Resolving the dilemma was the priority of an expert panel convened in 2007 studying people over 50, with blood pressure levels of 130 to 180 mm Hg, and an increased risk of cardiovascular events. So if your cardiovascular health is excellent other than high blood pressure, the study doesn’t apply to you. If, on the other hand, you have chronic kidney disease, abnormal lipid values, or prior evidence of cardiovascular disease, listen up, as these findings relate to you.

The study design, reported here, included over 9000 participants who were treated to lower their blood pressure either below 140 systolic or below 120. In the 140 group, physicians treated to keep blood pressure between 130-140, eliminating or adding drugs as needed. The 120 group, they did all that was needed to keep BP below that level.

They took the BP correctly, and you should, too! Meaning, you should be sitting for at least 5 minutes, the numbers should be checked at least twice, with your arm at the level of your heart.

Everyone received lifestyle modification as well.

They stopped the study early, just half way into it, as the complication and death rates were so distinctly different that it would have been unethical to continue.

Bottom line, if you have other cardiovascular risk factors, your blood pressure should hover at or below 120 mm Hg, that is your sweet spot for disease-free survival.

Getting to Golden

The question remains, though, as to the safest way to get there, as there are legitimate side effects and the study participants had to tolerate an average of three drugs taken daily to achieve the improved outcome results. So while deaths went down an impressive 1.2%, complications such as fainting and renal failure went up by about the same amount, 1.1 and 1.3% respectively.

Of course, there’s a better way that works for many people. You can read more about it in my hypertension article here, but let me summarize and add a bit more. Let’s just say I doubt that the study described above did justice to what I would consider “lifestyle modifications.”

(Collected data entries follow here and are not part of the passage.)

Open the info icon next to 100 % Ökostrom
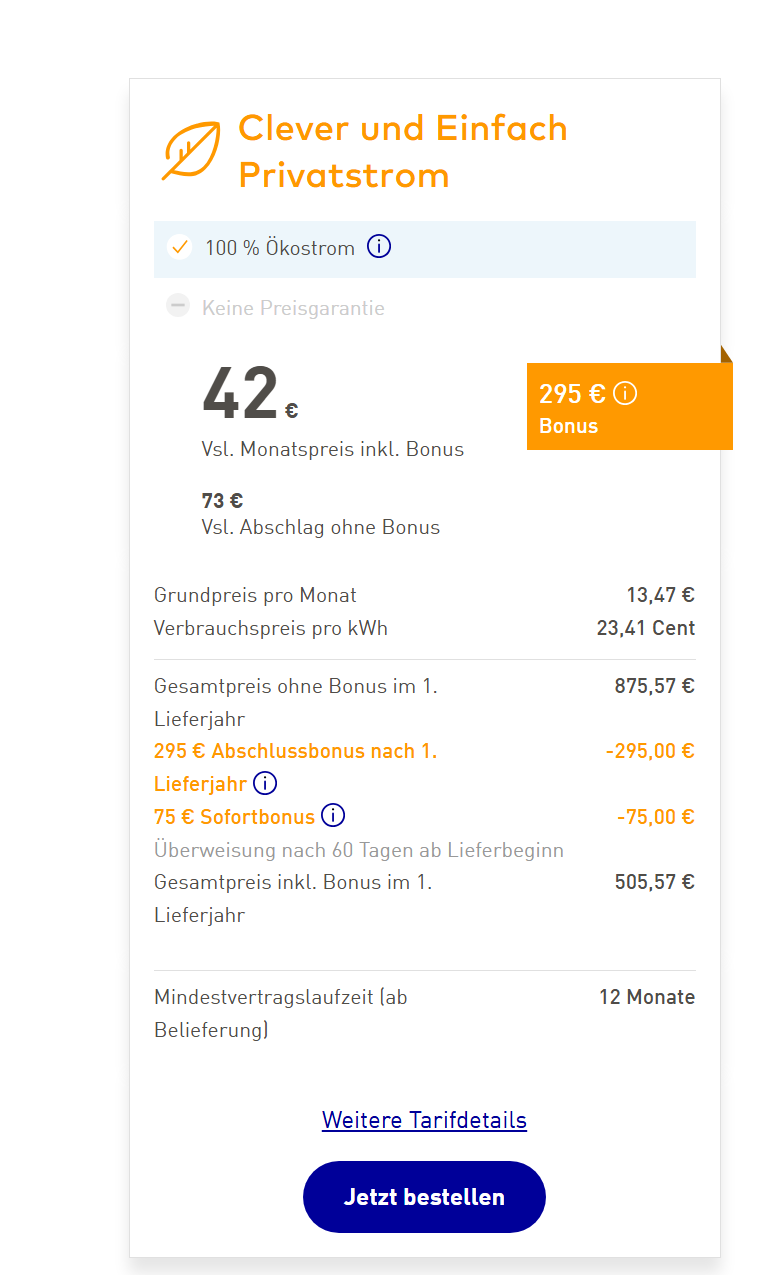The width and height of the screenshot is (766, 1275). point(379,246)
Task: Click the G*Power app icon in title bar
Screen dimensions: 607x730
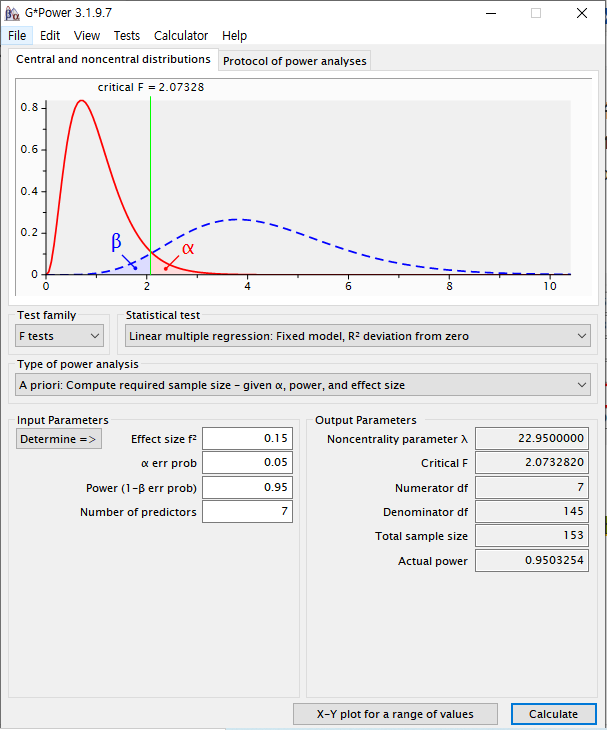Action: (x=11, y=13)
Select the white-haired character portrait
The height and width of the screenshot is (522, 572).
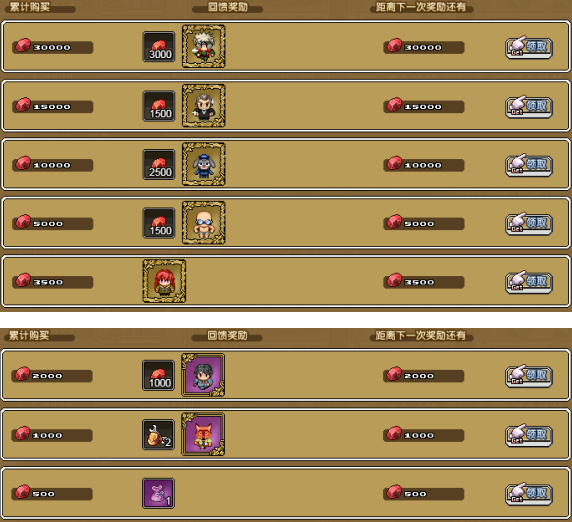(x=204, y=46)
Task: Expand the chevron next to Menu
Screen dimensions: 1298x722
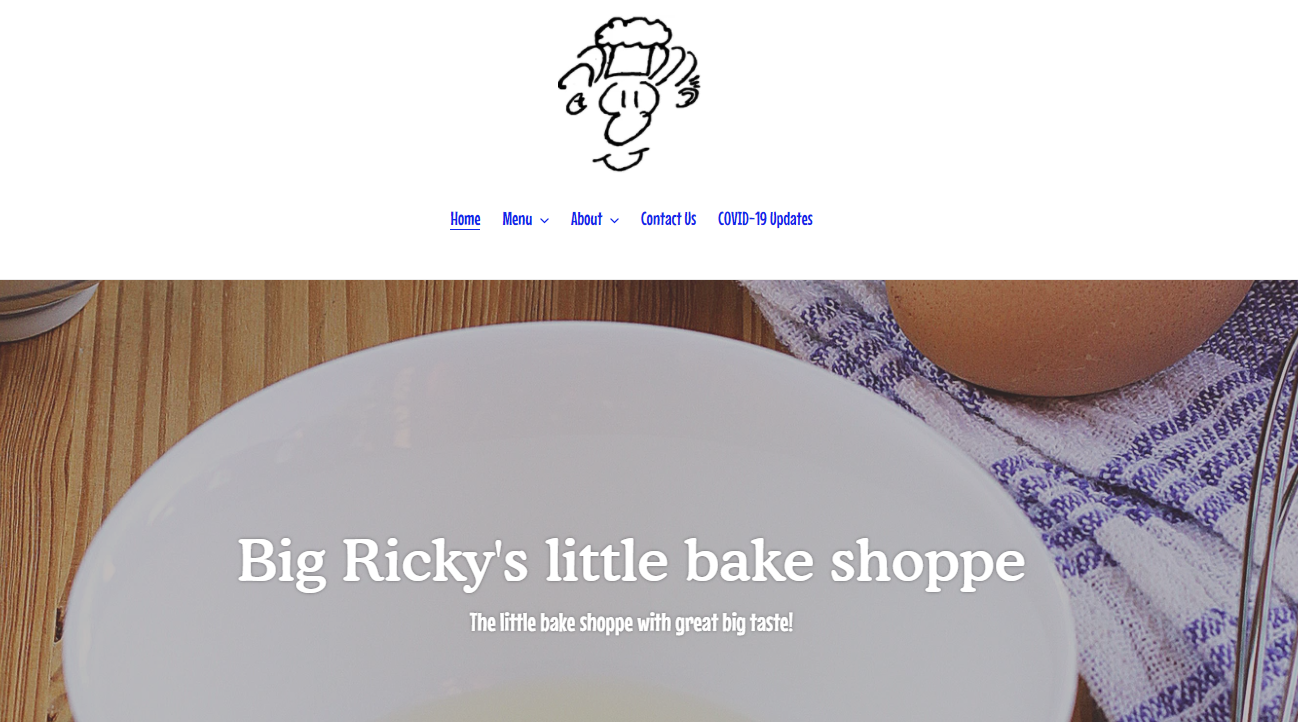Action: click(x=544, y=220)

  1. As Dr. Andres puts it so well on his website The Diet Doctor, “Cure the Western disease” or more specifically, the modern lifestyle disease! Following a low-carbohydrate diet leads to improved weight, blood sugar, and for many patients, their blood pressure and metabolic syndrome resolves as well.
    • Avoid insulin boosting foods such as refined carbohydrates, grains, and most dairy.
    • Eat lots of potassium-containing foods, vegetables! And fruits as tolerated.
  2. Exercise helps lower blood pressure, and for this exercise benefit, exercise of any sort seems to be helpful.
  3. Our need for different nutrients is always complex: we never use a nutrient for just one thing. Meaning that if you are low in any of these nutrients, and resolve an identified problem by taking a supplement, you are probably also helping other problems not yet identified.
    • ​​Omega-3 fats may lower blood pressure somewhat, particularly the systolic or upper number, reported here
    • Normalize vitamin D for help with blood pressure and practically everything else. A level of 40-65 ng/mL is what’s needed.
    •  Magnesium may be helpful: choose magnesium taurate if you have any irregular heart beats and magnesium glycinate if you want help sleeping.
    • CoQ10, or Ubiquinol if you are over 50, has been seen to lower blood pressure over a period of months, it’s not quick. Take 200-300 mg daily.
  4. ​​Sleep and stress management are important as well. If either one of those is a challenge for you, you derive multiple benefits, including lower blood pressure, by resolving the problem.
  5. Homocysteine appears to be an independent risk factor for hypertension. Normalizing homocysteine levels is optimally achieved through understanding and addressing your methylation status as defined in a 23andMe genetics test.

Bottom Line

If you have any concomitant cardiovascular disease, your blood pressure should be at or below 120/80. You should check it yourself at home and do everything you can to normalize your own blood pressure, following the suggestions listed above. If those are not helpful, please consult with your physician about finding a well-tolerated pharmaceutical medication.

If you don't have co-existing cardiovascular disease, the above life-style measures are safe and usually provide other benefits. Wouldn't hurt to give them a try.